M.J. Spencer,1,2 I.C. Bruce,1,3,4 D.B. Grayden,1,4 H. Meffin1,2 and A.N. Burkitt,1,4 1Department of Electrical and Electronic Engineering, University of Melbourne, VIC 3010, Australia, 2National ICT Australia, University of Melbourne, VIC 3010, Australia, 3Department of Electrical and Computer Engineering, McMaster University, Hamilton, Ontario L8S 4K1, Canada and 4Bionic Ear Institute, Fitzroy, VIC 3065, Australia.
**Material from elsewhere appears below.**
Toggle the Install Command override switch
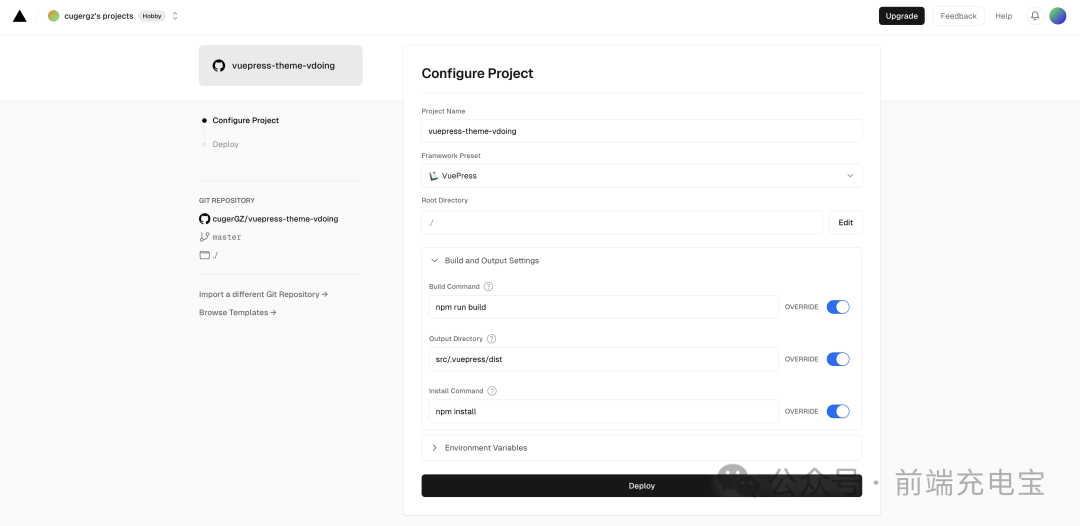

Octopus cells in the posteroventral cochlear nucleus detect broadband auditory events by performing a coincidence detection across many (>60) Auditory Nerve Fibres (ANFs), covering ∼1/3 of the ANFs' tonotopicity. It has been suggested that octopus cell dendrites introduce a delay to compensate for systematic variation in ANF spike latency, which is a known function of Characteristic Frequency (CF). In this study, numerical modelling (in NEURON and MATLAB) was used to calculate the Post-Synaptic Potential (PSP) propagation delay in octopus cell dendrites. The model's parameters were based on published experimental results from a number of papers dealing with cats, although the results are relevant for most mammals including humans. This study showed that an octopus cell dendrite with typical morphology could provide a PSP delay of 0.5 ± 0.2 ms. The resulting compensation would allow coincidence detection of 0.2 ± 0.1 octaves of the lowest CF ANFs, or 3 ± 0.5 octaves of the highest CF ANFs. The uncertainty intervals are dominated by the imprecise knowledge of membrane properties of the dendrites of octopus cells and of the exact functional relationship between CF and spike latency in ANFs. These results support the hypothesis that the dendrites are providing a compensatory delay, however, the delay is not enough to allow for coincidence detection across 1/3 of the tonotopicity at low CF ANFs.